心脏干细胞移植修复损伤心肌具有广阔的应用前景。干细胞来源和功能与中医藏象理论中肾精有较多共性。前期我们证实具有补肾填精活血功效的鹿红方可通过调控SDF-1/CXCR4信号通路促进心脏干细胞向受损心肌归巢，并提高心脏干细胞在心梗区域的抗凋亡能力。结合“SDF-1/CXCR4信号通路可诱导细胞自噬”的新认识，我们推测鹿红方可通过SDF-1/CXCR4信号通路诱导心脏干细胞自噬，增强心脏干细胞在氧化应激下的抗凋亡能力，从而改善其在心肌损伤区域的存活和修复损伤心肌的能力。拟制备心脏干细胞氧化应激模型和小鼠心梗模型，从整体和细胞水平研究鹿红方通过SDF-1/CXCR4信号通路诱导心脏干细胞自噬，阐释鹿红方提高氧化应激下心脏干细胞抗凋亡能力的机制，明确鹿红方改善心脏干细胞修复受损心肌的能效，为补肾填精活血中药辅助细胞疗法修复受损心肌提供依据和思路。

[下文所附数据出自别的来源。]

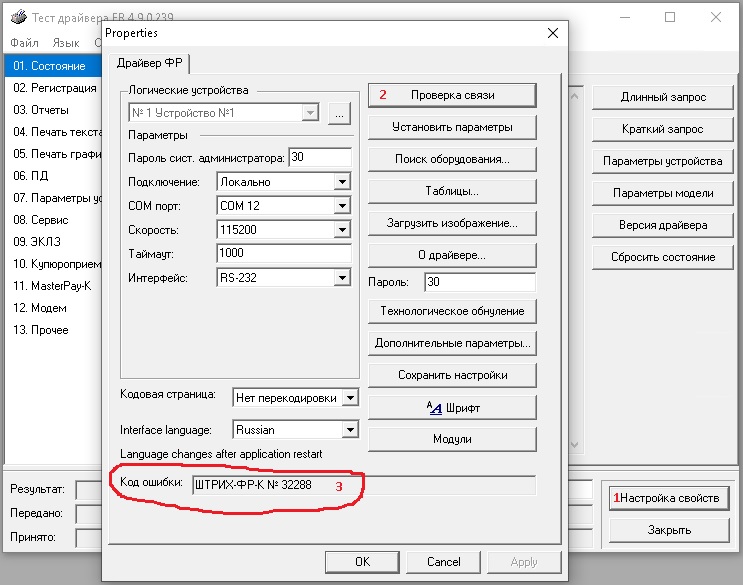Screen dimensions: 743x585
Task: Open Поиск оборудования search dialog
Action: coord(452,159)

心脏干细胞移植修复损伤心肌具有广阔的应用前景。干细胞来源和功能与中医藏象理论中肾精有较多共性。前期我们证实具有补肾填精活血功效的鹿红方可通过调控SDF-1/CXCR4信号通路促进心脏干细胞向受损心肌归巢，并提高心脏干细胞在心梗区域的抗凋亡能力。结合“SDF-1/CXCR4信号通路可诱导细胞自噬”的新认识，我们推测鹿红方可通过SDF-1/CXCR4信号通路诱导心脏干细胞自噬，增强心脏干细胞在氧化应激下的抗凋亡能力，从而改善其在心肌损伤区域的存活和修复损伤心肌的能力。在本项目中，我们通过制备心脏干细胞氧化应激模型和小鼠心梗模型，从整体和细胞水平研究鹿红方通过SDF-1/CXCR4信号通路诱导心脏干细胞自噬，并提高心脏干细胞在缺血缺氧环境的抗凋亡能力。流式细胞分析结果显示，鹿红方组细胞凋亡比例最低；Western blot检测结果显示，鹿红方显著降低凋亡蛋白Bax的表达，促进保护性Bcl-2的表达；且上述效应能被自噬抑制剂3-MA及SDF-1/CXCR4信号通路拮抗剂AMD3100阻断；机制研究显示，鹿红方能显著促进心脏干细胞SDF-1/CXCR4的表达，并因此介导自噬关键蛋白beclin-1和LC3-II的分泌，从而控制适当自噬。动物模型的数据显示，鹿红方干预的心脏干细胞移植能显著改善心梗模型小鼠的LVEF及FS，但对LVDs及LVDd的改变没有统计学意义。TTC染色结果证实鹿红方干预的心脏干细胞可显著减少梗死面积。TUNEL染色显示，鹿红方干预的心脏干细胞移植使凋亡细胞显著减少。通过上述结果，我们证明了鹿红方预处理能增强心脏干细胞在缺血缺氧环境下的抗凋亡能力，我们阐释了鹿红方抗凋亡能力的机制，即通过促进SDF-1/CXCR4信号通路的表达，从而调控自噬。同时本项目明确了鹿红方改善心脏干细胞修复受损心肌的能效，为补肾填精活血中药辅助细胞疗法修复受损心肌提供了依据和思路。